Ryals McMullian: Yes, it could. I mean, it would definitely depend on the brand and what that brand brings to the consumer. I mean, it is a crowded category. So, we want to be careful that we’re investing in the right segments of that category. But, yeah, there are definitely opportunities out there we’d be interested in.
Bill Chappell: Great. Thanks so much.
Ryals McMullian: Thanks, Bill.
Operator: Thank you. One moment for our next question, please. Our next question comes from the line of Mitchell Pinheiro with Sturtevant & Company. Your line is now open.

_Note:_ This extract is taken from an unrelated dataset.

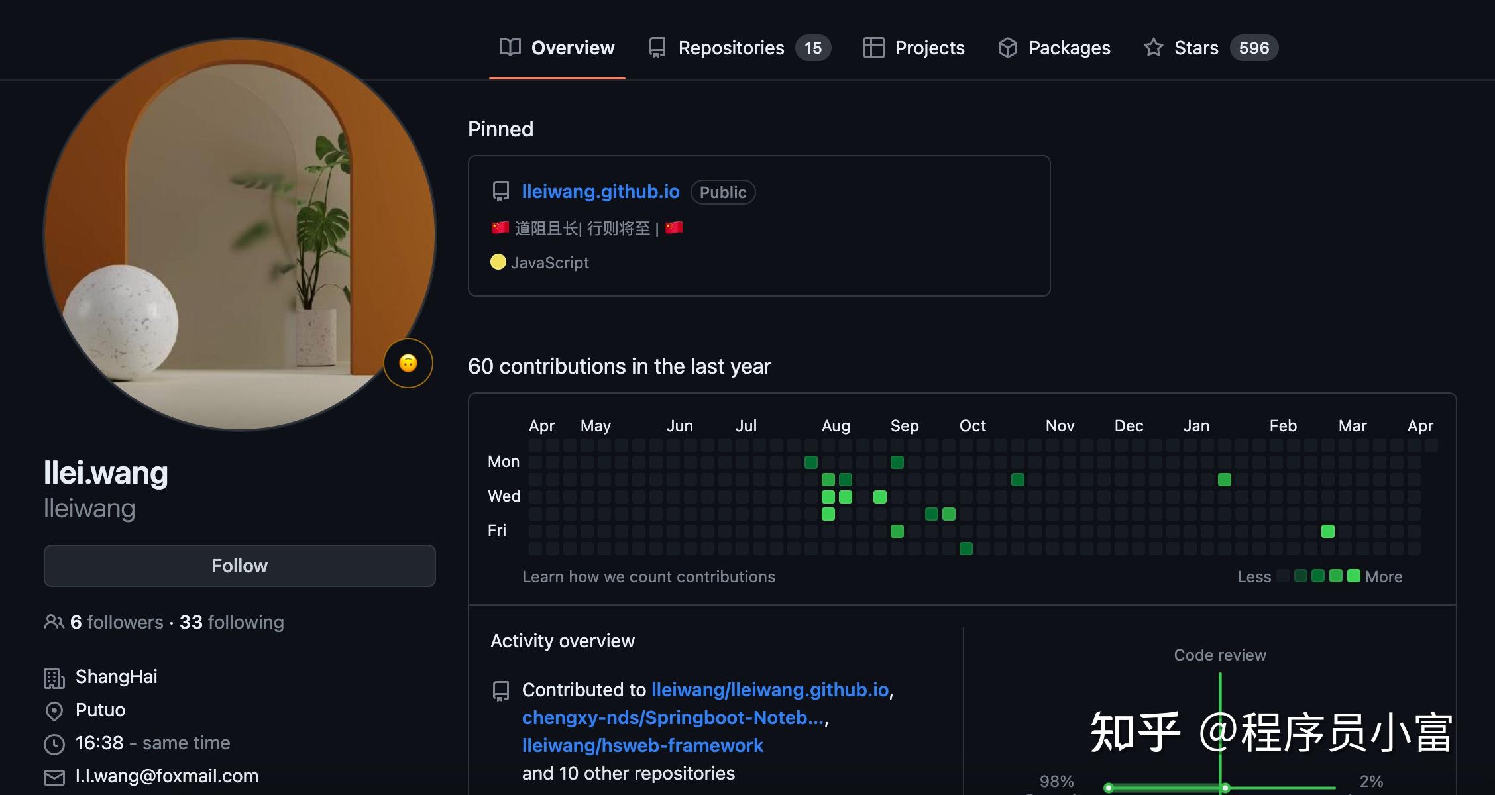View the 6 followers list
Image resolution: width=1495 pixels, height=795 pixels.
pos(117,622)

Mitchell Pinheiro: Hi. Good morning.
Ryals McMullian: Hey, Mitch.
Mitchell Pinheiro: Hey. I guess, a couple of questions here. First, you spoke a lot. You spent time in the — in your script about private label and you’re seeing sort of improved trends, but you still have — you still wary on — you’re just not sure where it’s going. And I’m curious are you seeing the positive or a trend back to brands even into here in August? And what you might be looking for as signs of either of movement in either direction?
Ryals McMullian: Yes, sure. Great question. So, a couple of things there. Private label still gained share in the quarter. But I think it’s important to note that, that growth is slowing. And this was — towards the end of the quarter was the lowest that we’ve seen in terms of gains for private label this year. So that’s definitely on a good trend. The other thing to remember, and we’ve talked about this all year, this is — the private label phenomenon is playing out more in mass than it is in grocery. It actually lost share in grocery. Continues to gain in mass. We’ve talked about there’s been a little bit of channel shift, as consumers seek bargains in mass, club, dollar, that sort of thing. I do think also that it’s important to note that the private label share gains are generally confined to that loaf category, the traditional products.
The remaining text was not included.